I found the ad of a horse i used to ride at camp, and absolutely loved him.

Im just curious as to what you guys think of his conformation!!

I know the photos isnt fantastic, but any input would be appreciated

Beautiful Quiet Gelding For Sale


----------



## Annanoel (Mar 29, 2011)

Hailey1203 said:


> So, because of my injury, i wont be able to jump anymore :/ at least not competetively. So now im just looking for a trail horse.
> 
> I found the ad of a horse i used to ride at camp, and absolutely loved him.
> 
> ...


 
He's gorgeous! Price seems a bit high, but I'm not sure of the market in Canada. I know good, broke horses here even registered go for around $2000 or a little less. If you can talk them down, and if you like him which it sounds like you already do I'd say go for it! Hard to tell his conformation from the pictures. Again though he is just beautiful!


----------



## Kayella (Feb 11, 2012)

Annanoel said:


> He's gorgeous! Price seems a bit high, but I'm not sure of the market in Canada. I know good, broke horses here even registered go for around $2000 or a little less. If you can talk them down, and if you like him which it sounds like you already do I'd say go for it! Hard to tell his conformation from the pictures. Again though he is just beautiful!


You also have to consider that CN prices are higher than US prices.

I think he looks great! From what I can see his back is a touch long, but that's not so important on a trail horse.


----------



## Hailey1203 (Dec 12, 2010)

He is such a sweetheart, and ive ridden him. And i agree, the price is a little high, but im sure i can talk them down. Us Canadians are always willing to negotiate!


----------



## CLaPorte432 (Jan 3, 2012)

I agree that his price is high. Especially if he hasnt been loped in awhile.

Seems like a nice been there-done that type of gelding.
_Posted via Mobile Device_


----------



## blush (Feb 10, 2007)

I don't think the price is high AT ALL.
I live in Calgary (where said horse is located) and that price is on the lower side. Our horse industry wasn't hit by the economy like the US was - in fact our prices may have gone up.
_Posted via Mobile Device_


----------



## Hailey1203 (Dec 12, 2010)

I still think its a little expensive for a horse who hasnt been loped in a while. I could spend that much and get a finished trail horse. However, i dont want a finished trail horse.

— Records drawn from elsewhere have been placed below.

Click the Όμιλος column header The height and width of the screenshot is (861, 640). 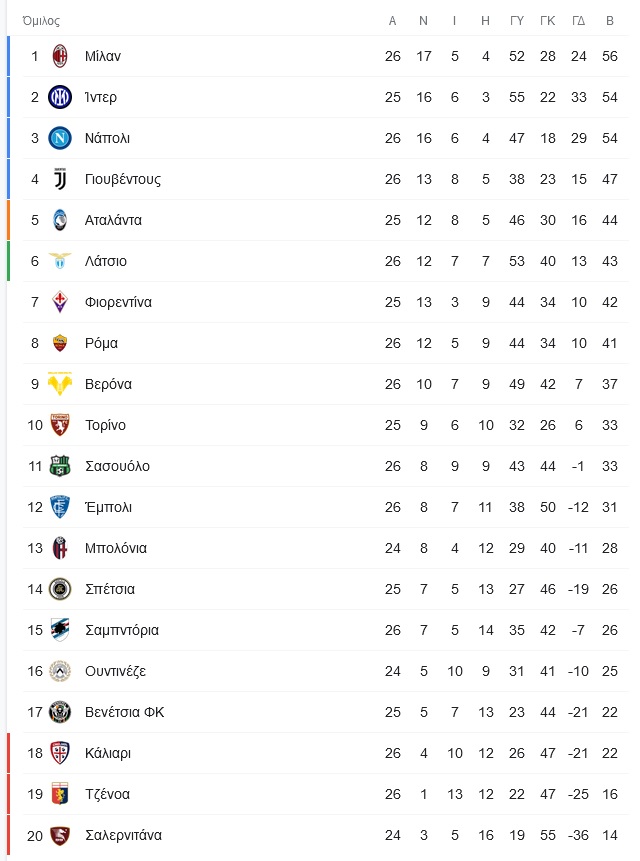[x=41, y=21]
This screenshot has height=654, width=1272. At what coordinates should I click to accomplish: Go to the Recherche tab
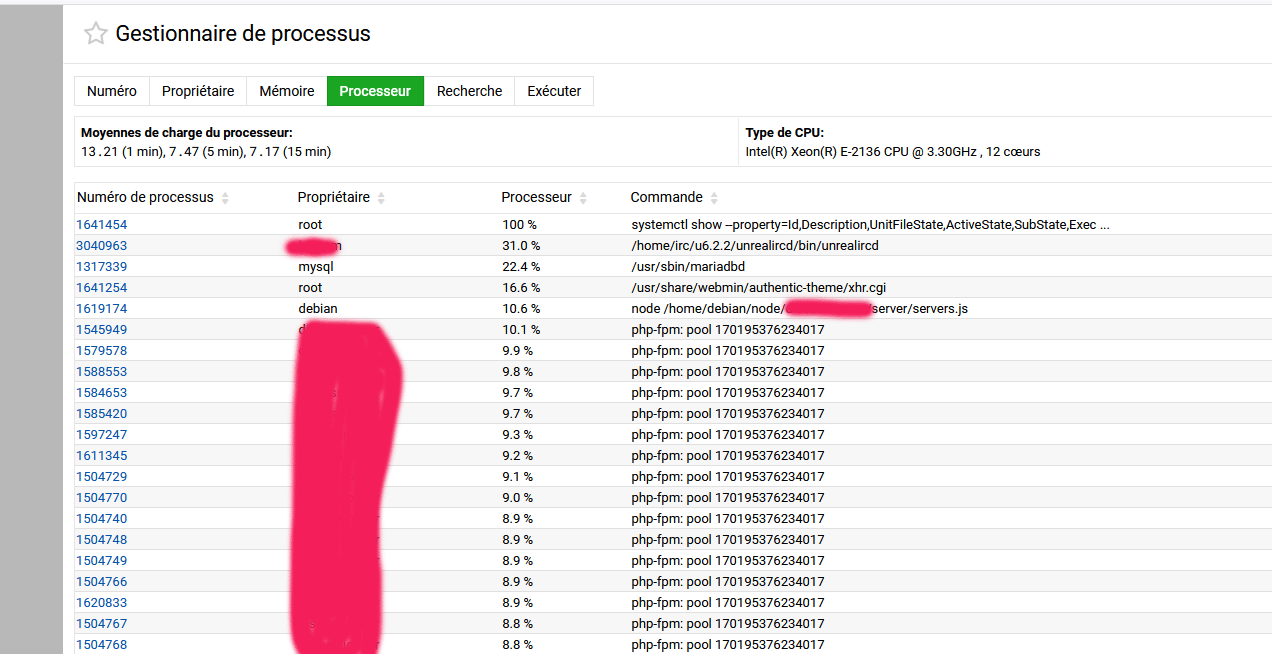coord(469,91)
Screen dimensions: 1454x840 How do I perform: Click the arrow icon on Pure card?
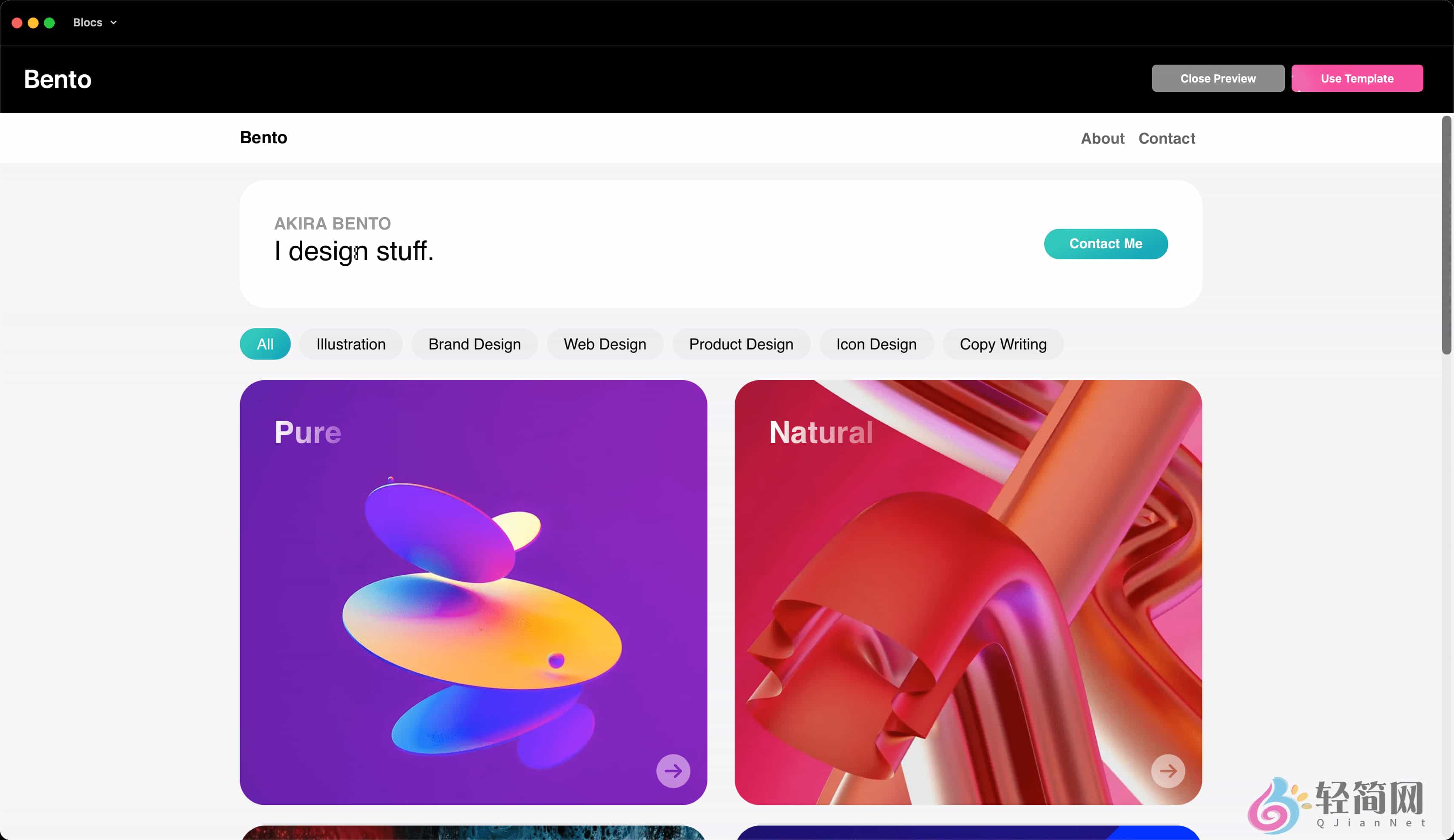pyautogui.click(x=673, y=771)
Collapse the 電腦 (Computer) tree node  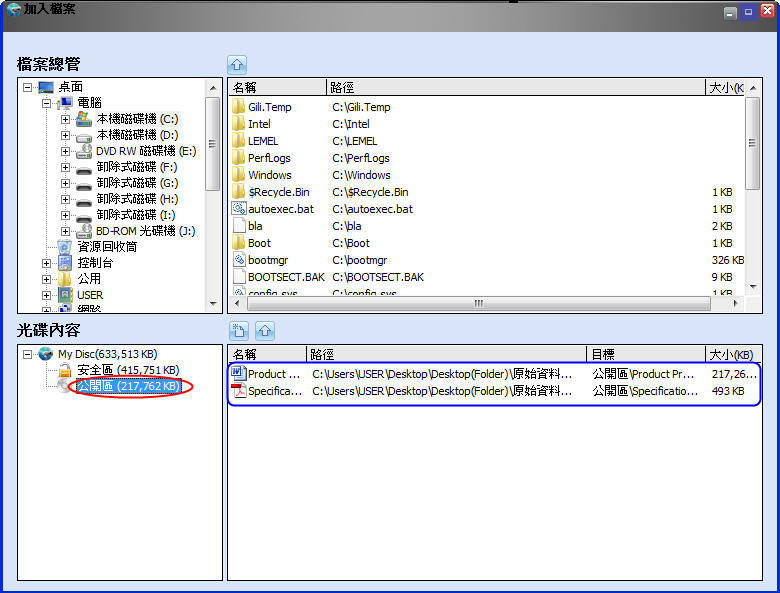pyautogui.click(x=46, y=103)
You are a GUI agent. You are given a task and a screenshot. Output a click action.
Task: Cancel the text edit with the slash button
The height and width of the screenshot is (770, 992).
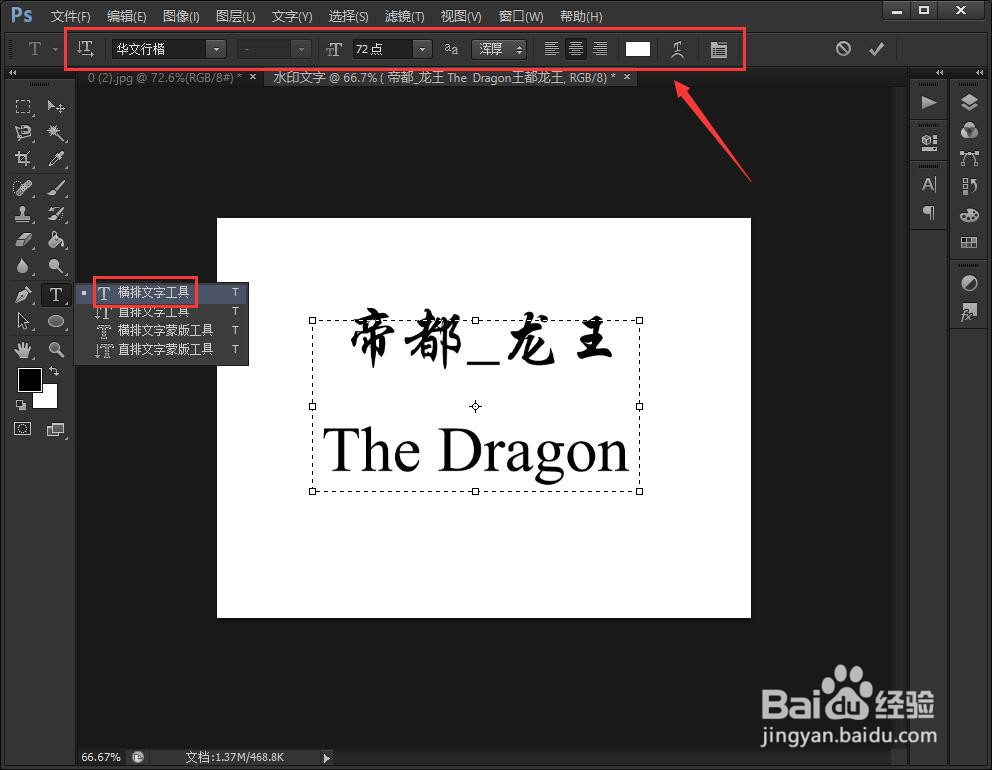pos(843,48)
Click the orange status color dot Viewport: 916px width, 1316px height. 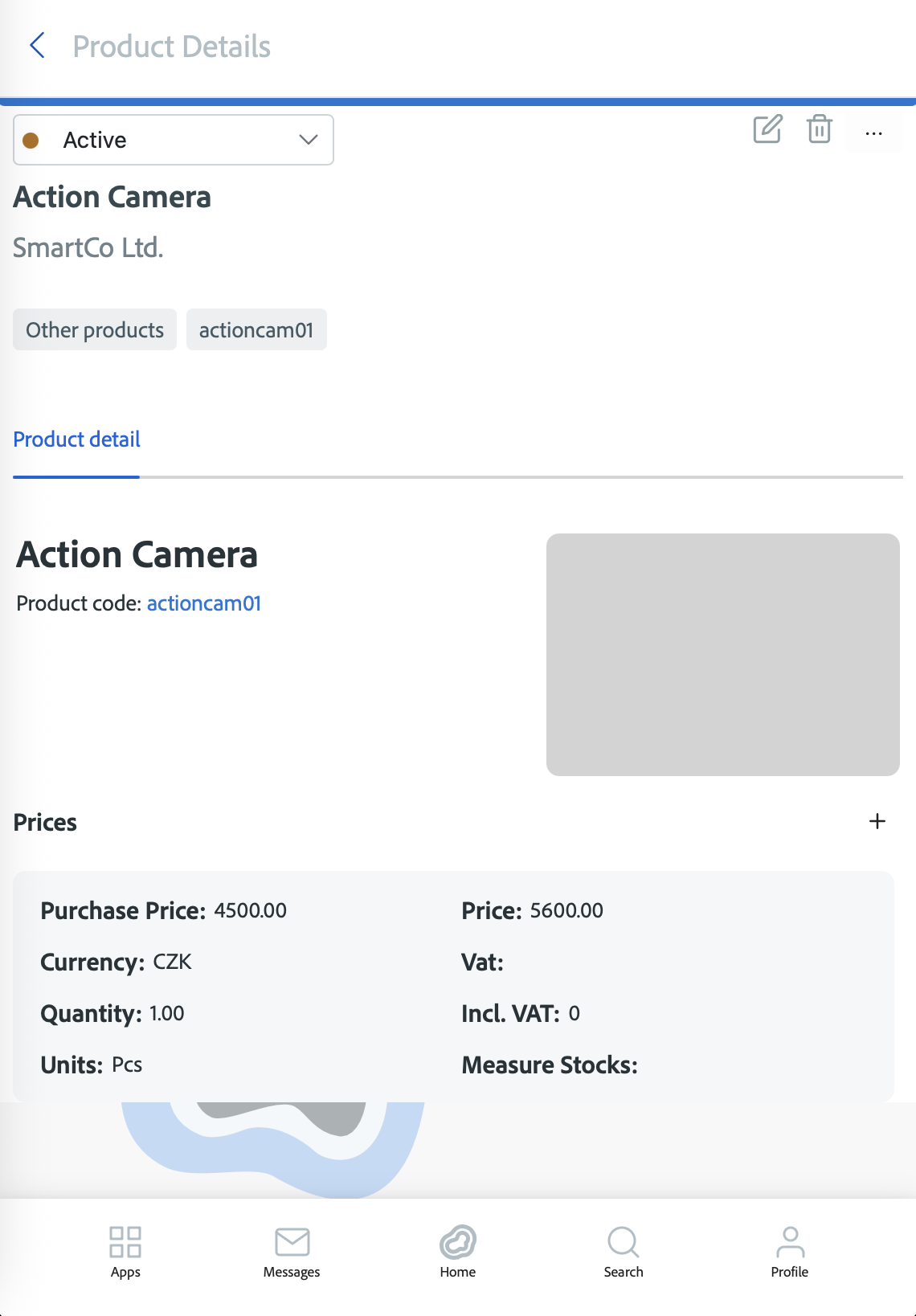[x=31, y=141]
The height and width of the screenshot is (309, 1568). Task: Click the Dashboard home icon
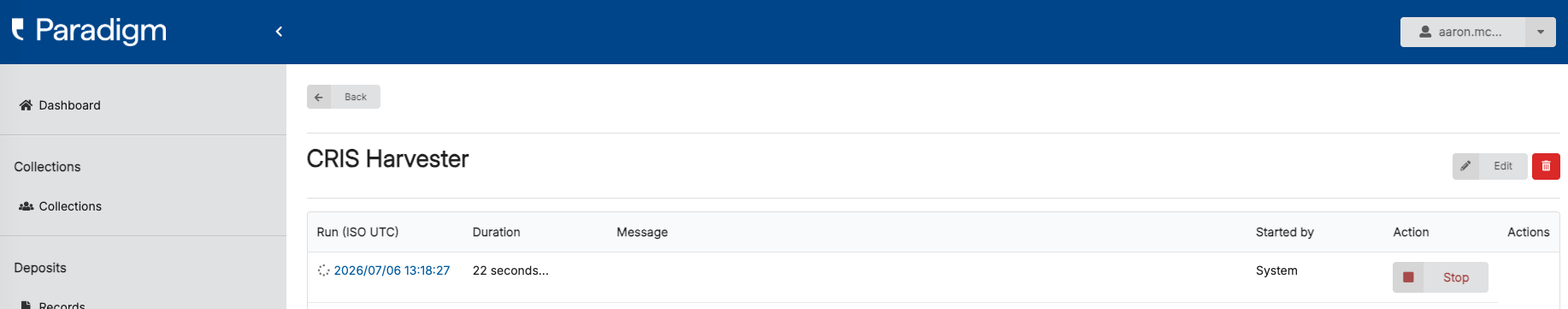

I want him.


----------



## Macslady (Oct 23, 2009)

The part about making sure an adult lopes him is a bit of a red flag for me. If you are so sure about this horse why would you ever say that. In other words to me it possibly says won't buck with an adult, but will take advantage if a smaller rider is on. Just food for thought.

Now if you have loped him then he's ok. I wish if people want to point out a possible problem don't skirt the issue or leave it out and discuss it with the potential buyer.


----------



## Hailey1203 (Dec 12, 2010)

I had loped him quite a bit. In thinking its more of an precaution because the kids riding him weren't at the point of loping
_Posted via Mobile Device_


----------



## Hailey1203 (Dec 12, 2010)

IF ya'll could critique this horse for me as well, please and thank you!

Percheron Appaloosa cross gelding. Size and color! - Alberta Livestock For Sale - Kijiji Alberta


----------



## Kayella (Feb 11, 2012)

Eh, I don't really like him. He's got a long coupling which will make for a weak back. The ad doesn't even state how old he is, and he's only green broke for $2,000. I personally would pass on him.


----------



## Hailey1203 (Dec 12, 2010)

In Alberta, 2000$ for a greenbroke horse isnt too bad actually. Especially for one his size. I do see what you mean though, i may be slightly blinded by my love for appy's!


----------